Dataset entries
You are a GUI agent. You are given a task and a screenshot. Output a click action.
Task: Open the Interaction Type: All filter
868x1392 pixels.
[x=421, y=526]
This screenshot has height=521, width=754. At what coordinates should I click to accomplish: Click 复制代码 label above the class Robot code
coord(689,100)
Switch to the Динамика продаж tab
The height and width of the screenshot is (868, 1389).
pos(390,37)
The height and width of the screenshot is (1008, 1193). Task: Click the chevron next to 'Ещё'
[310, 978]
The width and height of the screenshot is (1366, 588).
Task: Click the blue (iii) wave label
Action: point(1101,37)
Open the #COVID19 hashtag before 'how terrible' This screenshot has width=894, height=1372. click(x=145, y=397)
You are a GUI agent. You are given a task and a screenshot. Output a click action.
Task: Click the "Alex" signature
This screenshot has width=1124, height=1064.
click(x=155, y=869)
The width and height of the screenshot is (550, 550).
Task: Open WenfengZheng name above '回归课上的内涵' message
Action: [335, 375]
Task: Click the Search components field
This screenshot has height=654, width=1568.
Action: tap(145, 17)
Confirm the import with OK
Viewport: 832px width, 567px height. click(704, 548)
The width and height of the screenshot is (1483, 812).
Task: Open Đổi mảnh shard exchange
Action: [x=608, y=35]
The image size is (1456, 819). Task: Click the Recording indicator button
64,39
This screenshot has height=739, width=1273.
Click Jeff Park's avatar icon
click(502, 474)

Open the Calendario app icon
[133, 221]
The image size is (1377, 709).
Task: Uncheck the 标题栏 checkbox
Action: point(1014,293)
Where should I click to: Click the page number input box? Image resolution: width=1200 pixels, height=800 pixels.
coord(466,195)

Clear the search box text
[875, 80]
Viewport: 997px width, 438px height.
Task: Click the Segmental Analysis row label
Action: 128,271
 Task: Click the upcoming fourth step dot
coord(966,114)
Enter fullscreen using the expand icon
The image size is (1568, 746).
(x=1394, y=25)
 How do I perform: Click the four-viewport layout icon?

What is expected: Pull out each line of the records that contains the string "above", matching case exactly.

Written solution:
This screenshot has height=521, width=754. At what coordinates should I click to accomplish: Click 复制代码 label above the class Robot code
Task: Open WenfengZheng name above '回归课上的内涵' message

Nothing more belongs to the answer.